ODDLY ENOUGH, words figure prominently among the souvenirs I brought back from a recent short visit to Montana. It all began when we stopped at our very first overlook on the Yellowstone River. Staring down at the whitewater, my friend remembered being at a similar spot maybe 50 years ago and hearing his father say, "Look at the rabbits in the river."
Why is it that the mind of a child is not programmed to ask for a clarification at a moment like that? Why not just say, "What do you mean, Dad? I don't see any rabbits." It brought back the times in my own childhood when my parents would play records and I'd wait for Eartha Kitt to croon the line, "He bought me the Black Sea for my swimming poooool," and wonder whether every pool needed a "black C" and what it was.
Whatever the reason for this juvenile inhibition, I'll never hear the word "rapids" quite the same since my trip to Big Sky country. Or the word "shed."
It was in the general store at Emigrant that I learned the Montana meaning of that second word. We'd stopped for a Sunday morning cup of coffee. Browsing among the ammo and fisherman's flies and fluorescent orange sweatshirts for hunters, I discovered that an elk call is a gadget useful for calling, stopping, locating, or calming your prey, while an elk shed is not a habitation but a thing. They had some right there in the store, on special for $135, or $250 a set. Hint: Before he shed them, the elk wore these showy fixtures on his head.
Emigrant is a mere speck of a town, across the river from a postcard-perfect mountain of the same name. One card I bought at the general store, published by Big Sky Magic Enterprises, of Helmville, captures the sweep of the country not only in the picture on the front but also in this panoramic sentence on the back:
"Emigrant Peak presides over an awesome assembly of major-league mountains north of Yellowstone National Park known as the Absaroka Range, and is one of the ranking reasons why the Gardiner-to-Livingston portion of the Yellowstone River's trail across Montana is known as Paradise Valley."
We drove all the way down the valley to Gardiner, where the Roosevelt Arch marks the original railway entrance to Yellowstone Park. It's a high, rough-hewn, gray stone arch on the very edge of town, named for TR, the West-loving New Yorker who laid the cornerstone and was president at the time of its dedication in 1903.
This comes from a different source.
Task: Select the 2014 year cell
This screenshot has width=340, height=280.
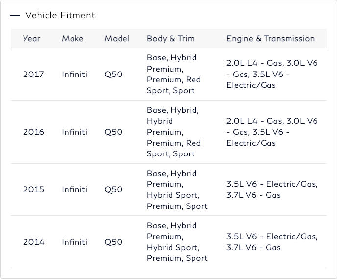Action: 33,242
We had lunch at the comfortably shabby Town Café, where the décor features antlers and skulls, a huge two-man miner's pan, and a pair of antique skis. The back of the menu offers "a little bit of Gardiner's history." The narrative dwells on the town's mining days, in the 1860s, when it had 200 people and 21 saloons. Grammatical quibbles notwithstanding, I rate this pair of sentences high for atmosphere:
"Being there was no sawmill, it was entirely tent houses with a few log shacks. It was lively during the summer months and dormant under the snow of the long winter months."
My prize find, though, came on the roadside historic marker at Emigrant Gulch on U.S. Highway 89.
I daresay I'm not the only editor who collects misuses of the word "literally" (as in: When I told my mom I'd pierced my tongue, she literally flew off the handle). It's easy sport, but amusing if diction happens to be your bag--and it heightens your appreciation for that rarity, an apt deployment of the word. Here's my Montana specimen of the latter, embedded in another fine sample of clean, landscape-conscious, weather-conscious western prose:
Emigrants arrived in this gulch on August 28, 1864. Three of them explored the upper and more inaccessible portion of the gulch and struck good pay. A mining boom followed. When cold weather froze the slurries the miners moved down to the valley, built cabins, and "Yellowstone City" began its brief career.
Provisions were scarce that winter. Flour sold for $28 per 96 pound sack, while smoking tobacco was literally worth its weight in gold.
The strike was not a fabulous one, but snug stakes rewarded many of the pioneers for their energy and hardship.
We crossed into Wyoming and made it all the way down through Yellowstone that afternoon, in time to take in the Grand Tetons at dusk. That movie-star-glamorous range, its profile sharp against the evening sky, dripped "purple mountains' majesty."
As we stood there gazing at the Tetons across Jenny Lake, my friend evoked another childhood misunderstanding and another patriotic anthem. He said he wished we could stay there to see them "by the donzerly light."